В спектакле Робин Гуд, потерявший свой замок бедный рыцарь, восстает против шерифа – угнетателя простого народа. Сперва Робин Гуд пытается помочь беднякам, отбирая богатства у толстосумов и раздавая деньги неимущим. Но скоро он понимает, что это лишь капля в море, и начинает искать другие пути. Ему хочется сделать счастливыми всех добрых людей без исключения. Возглавив революционное движение, Робин Гуд свергает шерифа и устанавливает в Ноттингаме крестьянскую республику.
Марион, дочь шерифа, сперва презирает Робина Гуда за его дружбу с крестьянами, но потом, влюбившись в него, отрекается от своего дворянского происхождения. (Совершенно как в фильме «Уплотнение».) В конце концов Марион окончательно уходит от отца к своему возлюбленному, в лагерь революционных масс. А к Ноттингаму уже движутся войска принца Джона…
В финальной сцене шериф тайно пробирается в лес и умоляет дочь оставить Робина Гуда, пока не стало слишком поздно, но Марион с презрением отвергает все низменные доводы и уходит навстречу верной гибели – и бессмертию.
Когда после пантомимы наступил черед эпизодов с разговорами, смотреть стало интереснее. Ольга сидела, притихнув, на том самом подоконнике, где до нее курил молодой человек.
Бореев изображал самого шерифа. Он преобразился в рослого, наглого человека с широкими плечами. Каким образом Бореев создал у зрителей такое впечатление, Ольга не поняла. У самого Бореева вовсе не было такой стати. Скоро адская сущность личности шерифа начала сказываться в каждом его движении, в каждой гримасе. Он извивался ужом, когда обращался к своей дочери в попытке очернить перед ней Робина Гуда, или вдруг надвигался острым, нервным плечом на своих приспешников (их изображали девушки, закутанные в длинные плащи с капюшонами) и требовал от них немедля сжечь бунтующую деревню. Лицо Бореева ни на миг не оставалось неподвижным, оно гримасничало и дергалось, как будто каждое произнесенное слово раздирало его внутренности резкой болью.

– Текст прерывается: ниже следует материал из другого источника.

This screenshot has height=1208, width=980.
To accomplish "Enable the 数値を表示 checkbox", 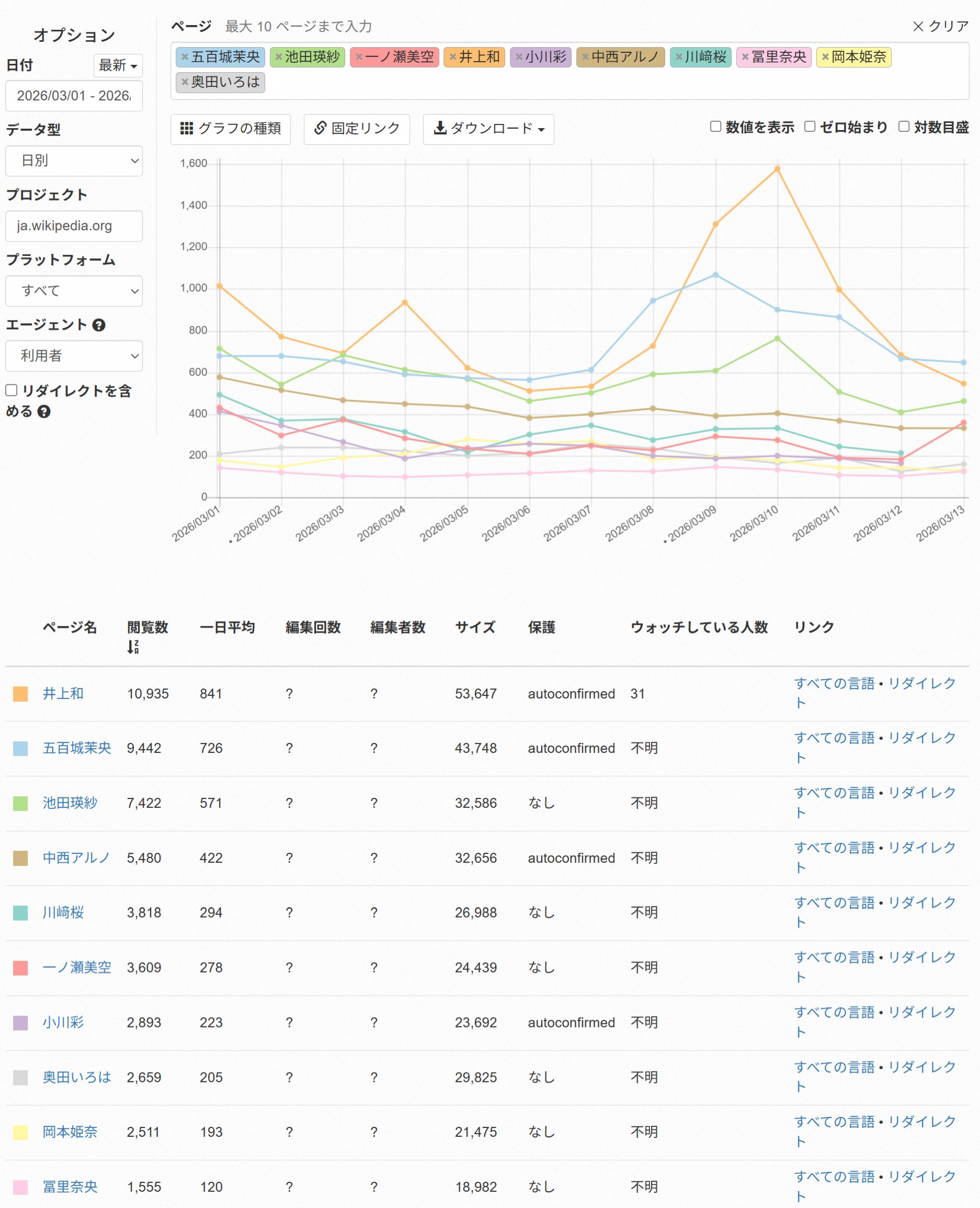I will [x=715, y=127].
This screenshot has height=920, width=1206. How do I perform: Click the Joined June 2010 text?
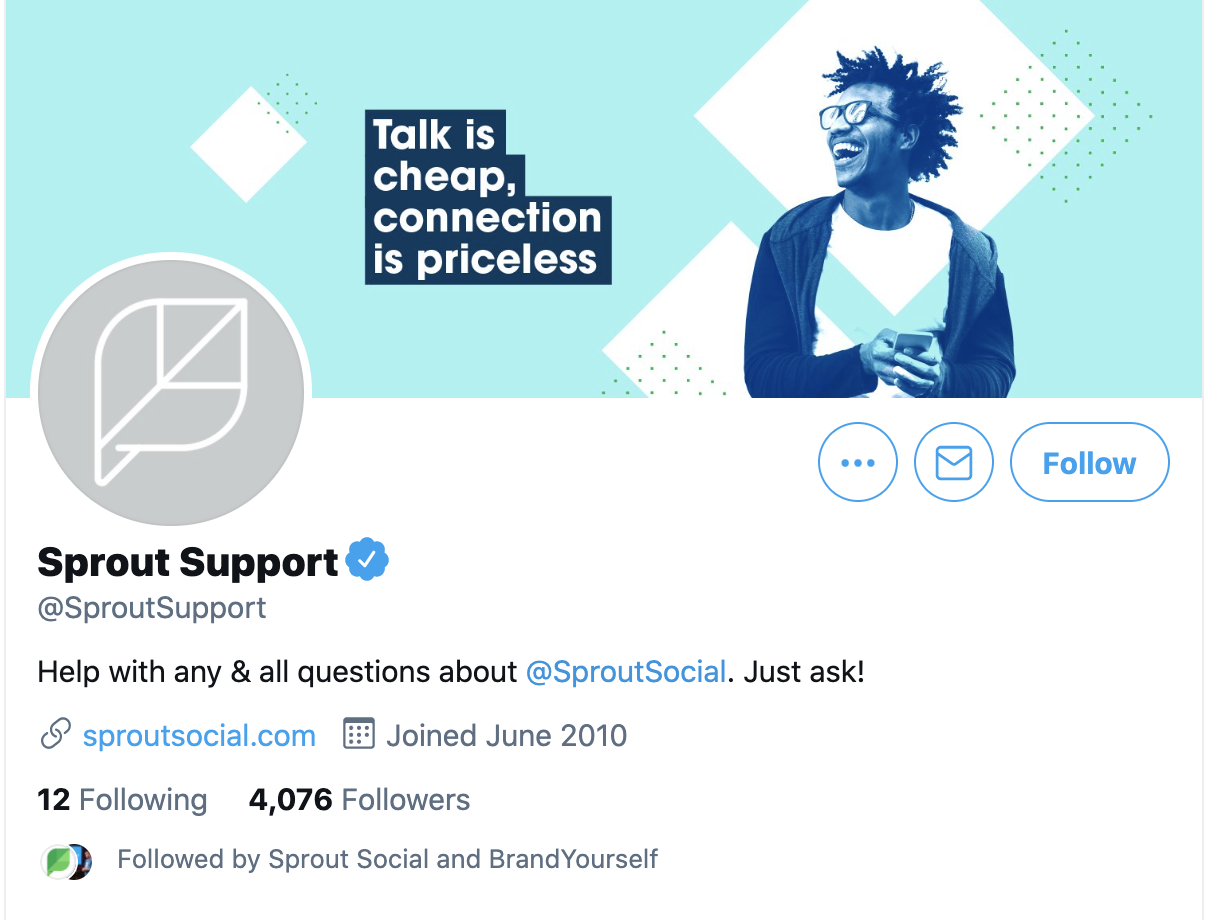[x=507, y=736]
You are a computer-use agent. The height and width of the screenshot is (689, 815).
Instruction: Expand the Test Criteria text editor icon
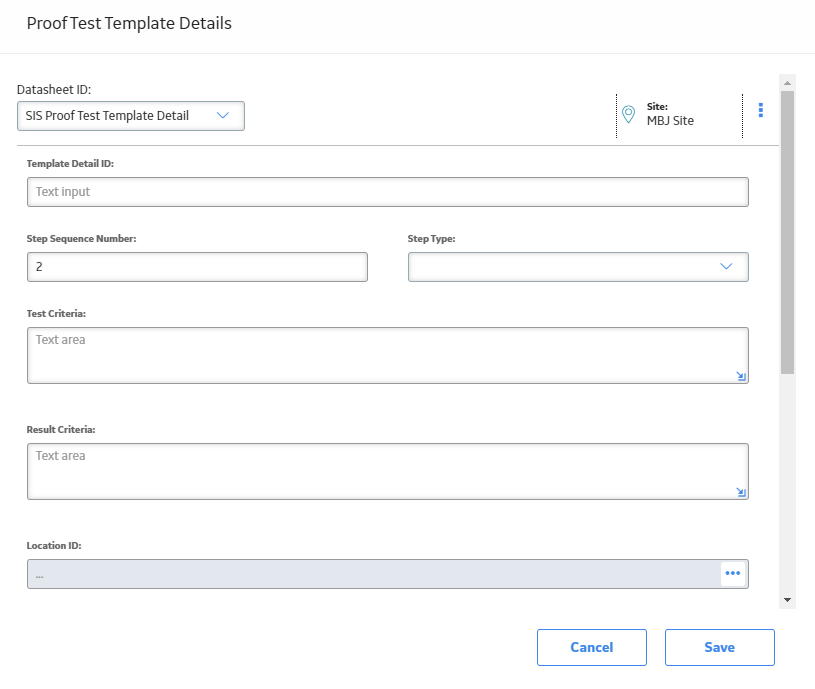pos(741,376)
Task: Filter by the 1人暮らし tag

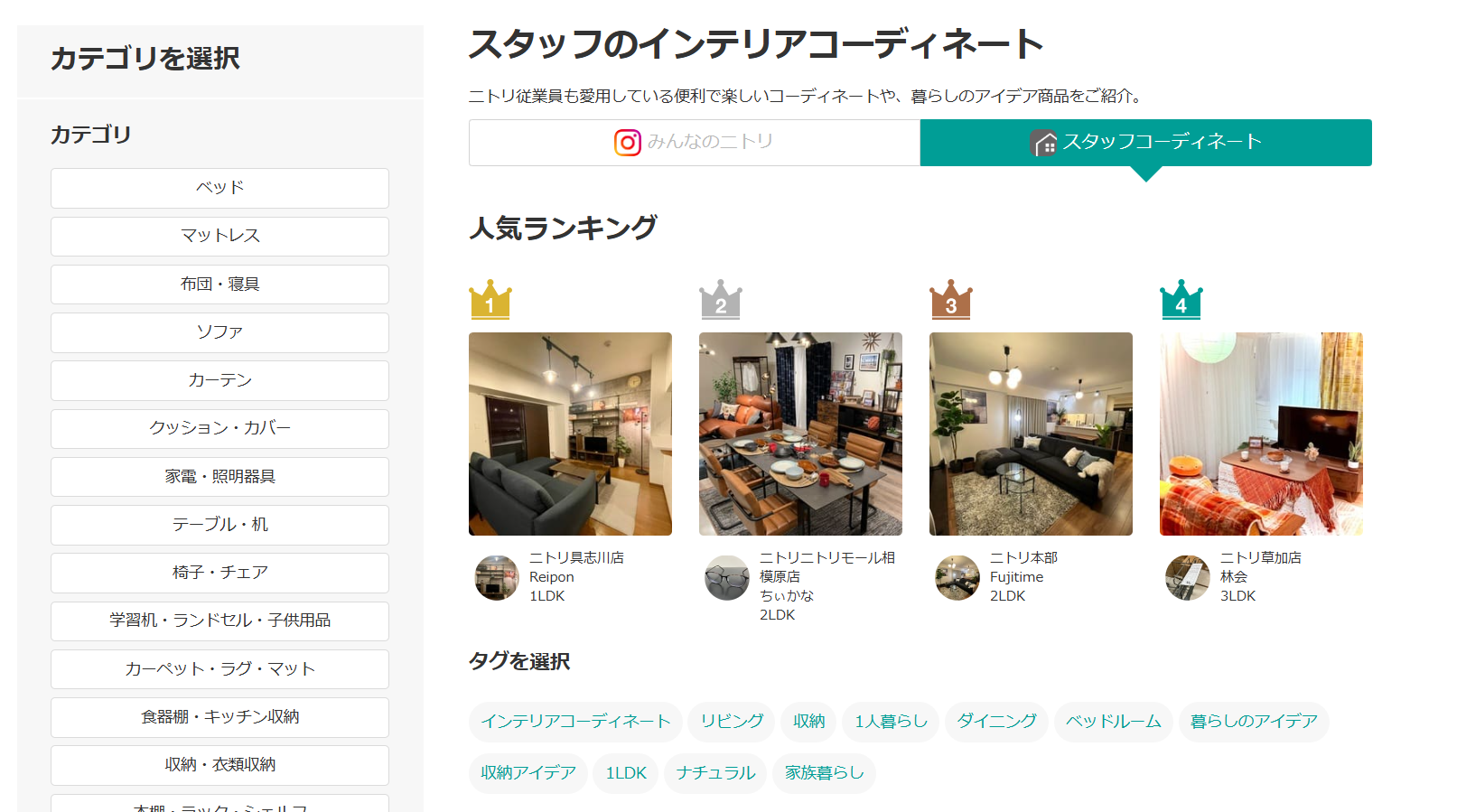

На несколько минут Ольга словно вошла в чью-то чужую жизнь. Такого с ней еще никогда не случалось, даже когда она слушала рассказы Доры или читала в газете рубрику «Суд идет!». Она не могла бы сказать, кем из персонажей себя ощущала: гордой Марион, храбрым Робином или коварным шерифом. Наверное, для нее существовала какая-то особенная, отдельная роль. Может быть, совсем неприметная. Но – лишь бы находиться там, а не здесь, – там, где бурлят страсти, о которых рассказывал Бореев!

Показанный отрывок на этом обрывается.